The action and ship-handling passages are well done and compelling -- after all, Cooper served in both merchant ships and the U.S. Navy, and spent considerable time in Italy. There are some interesting windows on actual history, notably the execution of Admiral Caracciolo, which Cooper considered ignominious and blamed on the pernicious influence of Emma Hamilton on the noble Nelson. For all that, a great deal of the charm of the novel is in the humor. A few secondary characters consistently make the reader smile as Cooper paints broad caricatures of Italians, French, English and Scots. (The only American, Ithuel Bolt, may be the book's most complex character, combining courage and righteousness with bitterness and greedy self-interest.) Much of the fun is language-based as the English, French and Italians mangle each others' language. We also enjoy parodies of legal wrangling and philosophical discourse. Surely there is no other action novel in which the epistemology of George Berkeley plays a crucial role in advancing the plot!

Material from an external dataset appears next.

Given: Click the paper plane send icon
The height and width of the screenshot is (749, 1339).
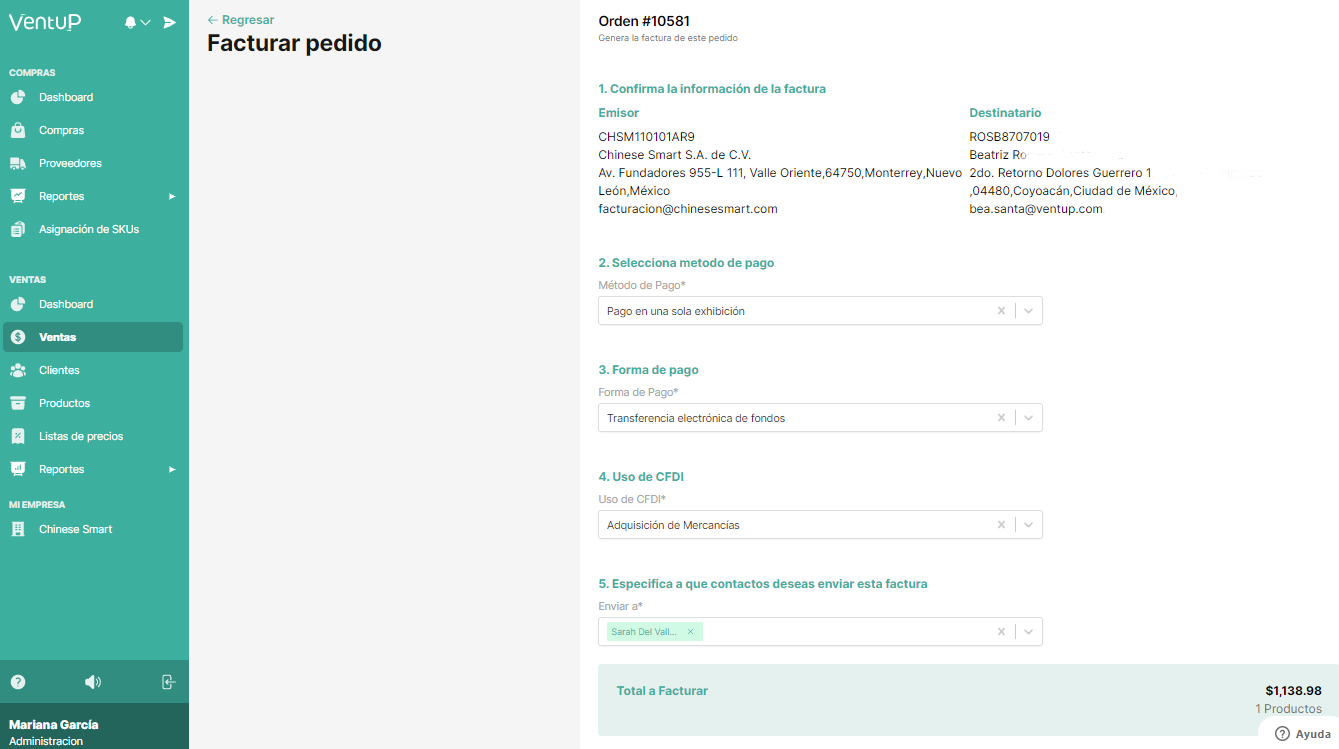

If you don't have your Victorian prose mojo going, don't pick up this book. Cooper is wordy in a way that forces the reader to slow down and savor the language. Readers looking for a plot-driven "page turner" may chafe at the pace, but patience will be rewarded. Unlike many action novels that are fun to read, but fade from mind, Cooper's plot, characters and descriptions linger in the imagination. Some time after finishing the book, I find myself returning to reconsider some personage or event. A wine drinker might say that The Wing-and-Wing has a long finish.

The Henry Holt "Heart of Oak Sea Classics" edition features Jeffrey Ward's maps -- very useful to the reader -- and Thomas Philbrick's instructive introduction.